Let us consider the original sqrt function

(define (sqrt x)
   (sqrt-iter 1.0 x))

(define (sqrt-iter guess x)
   (if (good-enough? guess x)
       guess
       (sqrt-iter (improve guess x)
                  x)))

(define (improve guess x)
   (average guess (/ x guess)))

(define (average x y)
   (/ (+ x y) 2))

(define (good-enough? guess x)
 (< (abs (- (square guess) x)) 0.001))

(define (square x) (* x x))

It can be rewritten as follows by reusing some of its functions:-

(define (sqrt x)
  ((iterative-improve
     (lambda (guess)
       (< (abs (- (square guess) x)) 0.001))
     (lambda (guess)
       (average guess (/ x guess))))
   1.0))
; sqrt

(sqrt 2)
; 1.4142156862745097
(sqrt 100)
; 10.000000000139897
Fixed-point iteration function

Let us reconsider the fixed-point iteration function.
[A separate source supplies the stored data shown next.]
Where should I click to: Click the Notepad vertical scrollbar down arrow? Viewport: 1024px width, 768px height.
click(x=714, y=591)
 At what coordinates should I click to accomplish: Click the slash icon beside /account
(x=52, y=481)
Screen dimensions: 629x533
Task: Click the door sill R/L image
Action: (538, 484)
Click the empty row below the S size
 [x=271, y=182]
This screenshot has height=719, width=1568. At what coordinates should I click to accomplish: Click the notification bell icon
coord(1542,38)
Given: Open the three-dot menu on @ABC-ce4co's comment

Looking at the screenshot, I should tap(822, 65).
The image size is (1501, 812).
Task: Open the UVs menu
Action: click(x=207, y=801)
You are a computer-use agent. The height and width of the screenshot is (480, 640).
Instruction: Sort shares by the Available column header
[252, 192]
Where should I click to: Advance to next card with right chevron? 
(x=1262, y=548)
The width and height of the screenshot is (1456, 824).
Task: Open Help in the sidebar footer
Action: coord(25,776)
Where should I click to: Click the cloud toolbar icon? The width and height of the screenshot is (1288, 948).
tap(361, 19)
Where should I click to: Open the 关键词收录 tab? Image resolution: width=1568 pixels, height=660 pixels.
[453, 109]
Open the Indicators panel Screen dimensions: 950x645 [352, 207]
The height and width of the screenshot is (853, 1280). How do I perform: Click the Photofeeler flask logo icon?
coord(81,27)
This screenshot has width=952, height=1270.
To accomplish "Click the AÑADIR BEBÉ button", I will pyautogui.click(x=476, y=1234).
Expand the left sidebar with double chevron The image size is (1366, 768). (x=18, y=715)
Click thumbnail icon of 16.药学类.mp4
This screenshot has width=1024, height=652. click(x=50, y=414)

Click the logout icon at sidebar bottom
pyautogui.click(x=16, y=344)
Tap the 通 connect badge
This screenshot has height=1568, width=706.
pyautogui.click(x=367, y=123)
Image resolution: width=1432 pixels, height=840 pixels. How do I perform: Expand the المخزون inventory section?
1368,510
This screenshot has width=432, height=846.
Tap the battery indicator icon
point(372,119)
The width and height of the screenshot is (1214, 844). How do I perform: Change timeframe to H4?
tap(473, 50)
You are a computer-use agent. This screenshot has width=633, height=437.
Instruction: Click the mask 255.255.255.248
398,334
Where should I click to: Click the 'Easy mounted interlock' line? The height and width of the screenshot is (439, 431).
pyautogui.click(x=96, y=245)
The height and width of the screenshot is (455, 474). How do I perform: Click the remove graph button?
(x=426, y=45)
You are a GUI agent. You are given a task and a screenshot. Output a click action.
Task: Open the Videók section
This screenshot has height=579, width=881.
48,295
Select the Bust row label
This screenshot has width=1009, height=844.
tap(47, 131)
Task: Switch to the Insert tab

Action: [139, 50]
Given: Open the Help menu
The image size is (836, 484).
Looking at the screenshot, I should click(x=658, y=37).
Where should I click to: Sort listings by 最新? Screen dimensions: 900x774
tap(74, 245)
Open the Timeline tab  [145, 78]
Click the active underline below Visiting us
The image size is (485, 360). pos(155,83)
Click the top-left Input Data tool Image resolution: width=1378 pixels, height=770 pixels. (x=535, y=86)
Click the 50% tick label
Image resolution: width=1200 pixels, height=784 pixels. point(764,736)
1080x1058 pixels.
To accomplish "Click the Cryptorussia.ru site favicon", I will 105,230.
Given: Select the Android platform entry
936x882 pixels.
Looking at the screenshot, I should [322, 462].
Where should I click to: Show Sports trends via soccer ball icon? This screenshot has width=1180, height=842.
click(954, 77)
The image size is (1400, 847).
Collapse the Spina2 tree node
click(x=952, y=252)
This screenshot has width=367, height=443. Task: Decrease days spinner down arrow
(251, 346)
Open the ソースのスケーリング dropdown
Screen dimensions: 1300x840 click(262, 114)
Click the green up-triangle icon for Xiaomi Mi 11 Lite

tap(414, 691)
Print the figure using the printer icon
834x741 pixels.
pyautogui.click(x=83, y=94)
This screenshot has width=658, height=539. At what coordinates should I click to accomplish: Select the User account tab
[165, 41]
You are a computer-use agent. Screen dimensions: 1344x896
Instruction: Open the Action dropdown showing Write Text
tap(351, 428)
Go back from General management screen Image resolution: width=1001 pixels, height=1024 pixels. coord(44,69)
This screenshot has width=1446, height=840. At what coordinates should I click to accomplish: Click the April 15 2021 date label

(define tolerance 0.00001)

(define (fixed-point f first-guess)
  (define (close-enough? v1 v2)
    (< (abs (- v1 v2)) 
       tolerance))
  (define (try guess)
    (let ((next (f guess)))
      (if (close-enough? guess next)
          next
          (try next))))
  (try first-guess))

It can be rewritten as follows:-

(define (fixed-point f first-guess)
  ((iterative-improve
     (lambda (guess)
       (< (abs (- (f guess) guess)) tolerance))
     (lambda (guess)
       (f guess)))
   first-guess))
; fixed-point

(fixed-point cos 1.0)
; .7390893414033927
(fixed-point (lambda (y) (+ (sin y) (cos y)))
             1.0)
; 1.2587228743052672